• [PROBLEM DETAILS] I would like the number of lines in the data that contain the word "computer". Please give that number alone.

Stored data entries

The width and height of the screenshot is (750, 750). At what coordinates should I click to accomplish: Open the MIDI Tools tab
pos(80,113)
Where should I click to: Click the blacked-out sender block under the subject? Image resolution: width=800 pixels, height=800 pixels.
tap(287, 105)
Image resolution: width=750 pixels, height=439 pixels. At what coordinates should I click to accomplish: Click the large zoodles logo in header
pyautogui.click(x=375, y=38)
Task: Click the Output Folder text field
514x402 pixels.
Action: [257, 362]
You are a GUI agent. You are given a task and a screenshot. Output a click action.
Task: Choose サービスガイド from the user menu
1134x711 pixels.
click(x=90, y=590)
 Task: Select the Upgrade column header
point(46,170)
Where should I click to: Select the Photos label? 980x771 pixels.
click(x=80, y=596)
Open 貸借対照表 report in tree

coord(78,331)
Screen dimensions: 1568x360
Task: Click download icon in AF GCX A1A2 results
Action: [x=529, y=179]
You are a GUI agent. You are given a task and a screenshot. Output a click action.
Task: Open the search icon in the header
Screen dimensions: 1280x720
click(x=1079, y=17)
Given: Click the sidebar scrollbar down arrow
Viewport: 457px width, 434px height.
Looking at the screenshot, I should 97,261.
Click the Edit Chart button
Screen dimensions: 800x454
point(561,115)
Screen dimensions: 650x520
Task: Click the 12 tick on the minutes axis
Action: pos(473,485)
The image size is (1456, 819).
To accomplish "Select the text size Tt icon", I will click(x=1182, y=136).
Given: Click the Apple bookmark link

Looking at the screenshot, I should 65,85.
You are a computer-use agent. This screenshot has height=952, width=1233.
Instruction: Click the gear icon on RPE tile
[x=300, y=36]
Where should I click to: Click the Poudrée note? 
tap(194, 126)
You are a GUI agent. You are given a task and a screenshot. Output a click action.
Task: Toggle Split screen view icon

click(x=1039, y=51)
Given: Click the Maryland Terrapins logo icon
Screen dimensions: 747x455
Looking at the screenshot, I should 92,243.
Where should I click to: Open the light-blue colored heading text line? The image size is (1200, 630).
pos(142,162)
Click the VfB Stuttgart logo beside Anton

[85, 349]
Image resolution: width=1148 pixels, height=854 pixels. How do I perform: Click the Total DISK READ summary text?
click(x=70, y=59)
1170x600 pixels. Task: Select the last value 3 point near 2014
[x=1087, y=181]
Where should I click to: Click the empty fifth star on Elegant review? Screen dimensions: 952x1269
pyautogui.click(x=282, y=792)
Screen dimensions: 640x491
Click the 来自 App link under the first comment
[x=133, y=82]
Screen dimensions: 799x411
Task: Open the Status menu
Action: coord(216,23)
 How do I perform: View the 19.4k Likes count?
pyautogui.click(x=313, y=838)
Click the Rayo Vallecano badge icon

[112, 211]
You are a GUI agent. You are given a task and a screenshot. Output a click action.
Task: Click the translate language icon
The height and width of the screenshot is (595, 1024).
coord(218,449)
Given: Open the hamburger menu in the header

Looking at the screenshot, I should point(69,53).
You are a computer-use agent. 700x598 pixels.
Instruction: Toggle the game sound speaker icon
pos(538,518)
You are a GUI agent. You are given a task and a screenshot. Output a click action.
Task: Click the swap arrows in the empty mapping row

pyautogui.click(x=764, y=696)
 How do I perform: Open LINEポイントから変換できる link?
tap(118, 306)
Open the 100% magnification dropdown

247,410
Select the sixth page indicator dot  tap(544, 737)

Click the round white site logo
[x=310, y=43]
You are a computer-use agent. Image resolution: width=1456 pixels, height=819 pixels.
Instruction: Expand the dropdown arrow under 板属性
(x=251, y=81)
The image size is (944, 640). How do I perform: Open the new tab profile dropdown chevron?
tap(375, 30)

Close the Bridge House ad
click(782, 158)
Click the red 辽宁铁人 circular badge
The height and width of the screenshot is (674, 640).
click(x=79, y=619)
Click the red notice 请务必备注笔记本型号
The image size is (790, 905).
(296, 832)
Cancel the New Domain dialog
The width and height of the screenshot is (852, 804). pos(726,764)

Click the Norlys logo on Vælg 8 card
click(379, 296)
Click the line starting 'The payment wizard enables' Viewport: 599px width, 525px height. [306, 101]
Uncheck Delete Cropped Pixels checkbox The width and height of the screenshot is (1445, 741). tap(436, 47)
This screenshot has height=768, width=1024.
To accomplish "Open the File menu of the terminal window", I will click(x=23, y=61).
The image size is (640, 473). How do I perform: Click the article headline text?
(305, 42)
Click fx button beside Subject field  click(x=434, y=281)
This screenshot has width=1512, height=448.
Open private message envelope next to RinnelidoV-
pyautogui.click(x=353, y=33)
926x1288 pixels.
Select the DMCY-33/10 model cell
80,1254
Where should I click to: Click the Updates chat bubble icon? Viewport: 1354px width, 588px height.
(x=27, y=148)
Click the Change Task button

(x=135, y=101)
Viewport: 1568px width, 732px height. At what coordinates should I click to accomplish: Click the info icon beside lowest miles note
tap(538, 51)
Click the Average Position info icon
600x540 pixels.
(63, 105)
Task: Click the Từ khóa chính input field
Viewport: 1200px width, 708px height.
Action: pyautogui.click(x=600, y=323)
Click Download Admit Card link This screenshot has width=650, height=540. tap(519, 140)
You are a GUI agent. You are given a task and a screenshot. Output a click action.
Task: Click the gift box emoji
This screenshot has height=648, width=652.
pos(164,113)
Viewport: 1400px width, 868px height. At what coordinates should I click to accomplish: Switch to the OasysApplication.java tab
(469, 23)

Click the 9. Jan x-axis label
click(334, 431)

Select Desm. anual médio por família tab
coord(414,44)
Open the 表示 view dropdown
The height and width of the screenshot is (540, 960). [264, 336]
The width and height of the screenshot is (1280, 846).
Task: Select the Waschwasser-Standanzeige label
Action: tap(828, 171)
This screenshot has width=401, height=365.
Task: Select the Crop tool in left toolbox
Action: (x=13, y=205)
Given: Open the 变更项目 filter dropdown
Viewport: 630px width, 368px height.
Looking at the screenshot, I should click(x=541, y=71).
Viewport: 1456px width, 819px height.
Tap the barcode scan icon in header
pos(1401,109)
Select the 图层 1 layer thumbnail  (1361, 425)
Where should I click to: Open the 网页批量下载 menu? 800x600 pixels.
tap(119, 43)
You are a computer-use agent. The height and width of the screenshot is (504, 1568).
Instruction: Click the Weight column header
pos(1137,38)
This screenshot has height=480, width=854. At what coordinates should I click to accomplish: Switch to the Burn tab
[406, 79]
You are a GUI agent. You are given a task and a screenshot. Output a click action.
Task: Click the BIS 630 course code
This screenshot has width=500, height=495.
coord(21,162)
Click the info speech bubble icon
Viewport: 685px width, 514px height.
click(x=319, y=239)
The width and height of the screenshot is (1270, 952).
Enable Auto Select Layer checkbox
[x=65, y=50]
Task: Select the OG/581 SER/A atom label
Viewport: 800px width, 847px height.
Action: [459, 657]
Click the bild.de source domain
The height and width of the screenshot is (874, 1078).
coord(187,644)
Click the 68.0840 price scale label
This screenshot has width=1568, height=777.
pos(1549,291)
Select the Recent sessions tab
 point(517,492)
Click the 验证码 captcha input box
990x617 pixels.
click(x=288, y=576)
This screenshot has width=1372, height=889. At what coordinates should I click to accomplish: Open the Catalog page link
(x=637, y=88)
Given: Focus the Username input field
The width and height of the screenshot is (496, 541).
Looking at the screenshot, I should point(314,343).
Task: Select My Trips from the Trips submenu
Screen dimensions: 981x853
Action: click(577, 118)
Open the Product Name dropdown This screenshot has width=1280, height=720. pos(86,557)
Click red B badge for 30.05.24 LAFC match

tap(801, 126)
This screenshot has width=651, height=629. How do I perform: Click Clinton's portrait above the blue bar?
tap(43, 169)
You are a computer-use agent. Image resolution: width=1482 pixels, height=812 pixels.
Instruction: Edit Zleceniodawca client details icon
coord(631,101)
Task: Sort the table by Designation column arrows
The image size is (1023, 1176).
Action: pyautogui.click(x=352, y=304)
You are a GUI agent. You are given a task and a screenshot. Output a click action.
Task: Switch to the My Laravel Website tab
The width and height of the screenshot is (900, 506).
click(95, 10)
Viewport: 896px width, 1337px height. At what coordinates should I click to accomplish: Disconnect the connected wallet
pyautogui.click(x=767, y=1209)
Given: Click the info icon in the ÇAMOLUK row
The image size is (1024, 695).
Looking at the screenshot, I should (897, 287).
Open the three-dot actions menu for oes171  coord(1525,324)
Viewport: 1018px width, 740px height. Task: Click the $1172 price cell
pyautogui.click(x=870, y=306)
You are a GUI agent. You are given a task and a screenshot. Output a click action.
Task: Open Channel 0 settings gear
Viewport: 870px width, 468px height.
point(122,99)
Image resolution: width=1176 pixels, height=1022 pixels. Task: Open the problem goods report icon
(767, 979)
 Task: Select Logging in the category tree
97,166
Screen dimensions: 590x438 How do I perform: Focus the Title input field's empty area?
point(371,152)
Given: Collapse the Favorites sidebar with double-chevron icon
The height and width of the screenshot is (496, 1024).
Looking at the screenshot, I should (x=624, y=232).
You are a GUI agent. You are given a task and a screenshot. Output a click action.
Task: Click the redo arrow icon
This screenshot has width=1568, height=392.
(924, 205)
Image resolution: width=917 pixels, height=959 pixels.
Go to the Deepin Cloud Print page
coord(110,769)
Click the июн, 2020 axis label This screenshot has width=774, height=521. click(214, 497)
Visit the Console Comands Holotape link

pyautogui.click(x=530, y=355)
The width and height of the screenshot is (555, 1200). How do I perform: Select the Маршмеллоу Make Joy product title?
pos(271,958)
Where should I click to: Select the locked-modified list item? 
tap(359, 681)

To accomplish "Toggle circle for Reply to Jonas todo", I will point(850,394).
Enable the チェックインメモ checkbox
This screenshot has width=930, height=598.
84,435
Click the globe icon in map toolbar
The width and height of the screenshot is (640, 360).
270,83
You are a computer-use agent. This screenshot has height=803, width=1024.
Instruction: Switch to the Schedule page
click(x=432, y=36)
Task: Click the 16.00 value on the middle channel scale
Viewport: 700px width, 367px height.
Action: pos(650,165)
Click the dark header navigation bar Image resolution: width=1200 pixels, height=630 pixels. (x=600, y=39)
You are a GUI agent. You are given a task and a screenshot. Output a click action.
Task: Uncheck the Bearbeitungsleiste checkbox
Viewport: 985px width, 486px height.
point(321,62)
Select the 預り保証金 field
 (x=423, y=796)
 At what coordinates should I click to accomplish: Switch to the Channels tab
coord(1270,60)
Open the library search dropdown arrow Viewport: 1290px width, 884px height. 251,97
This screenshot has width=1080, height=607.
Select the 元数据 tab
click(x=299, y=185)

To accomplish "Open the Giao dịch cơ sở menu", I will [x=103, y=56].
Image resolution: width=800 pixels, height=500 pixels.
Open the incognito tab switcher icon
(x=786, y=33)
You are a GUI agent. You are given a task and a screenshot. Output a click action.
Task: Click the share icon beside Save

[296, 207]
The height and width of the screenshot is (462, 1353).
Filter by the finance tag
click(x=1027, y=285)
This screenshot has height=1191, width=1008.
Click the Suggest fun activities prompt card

• [SOLUTION TO THIS PROBLEM] 6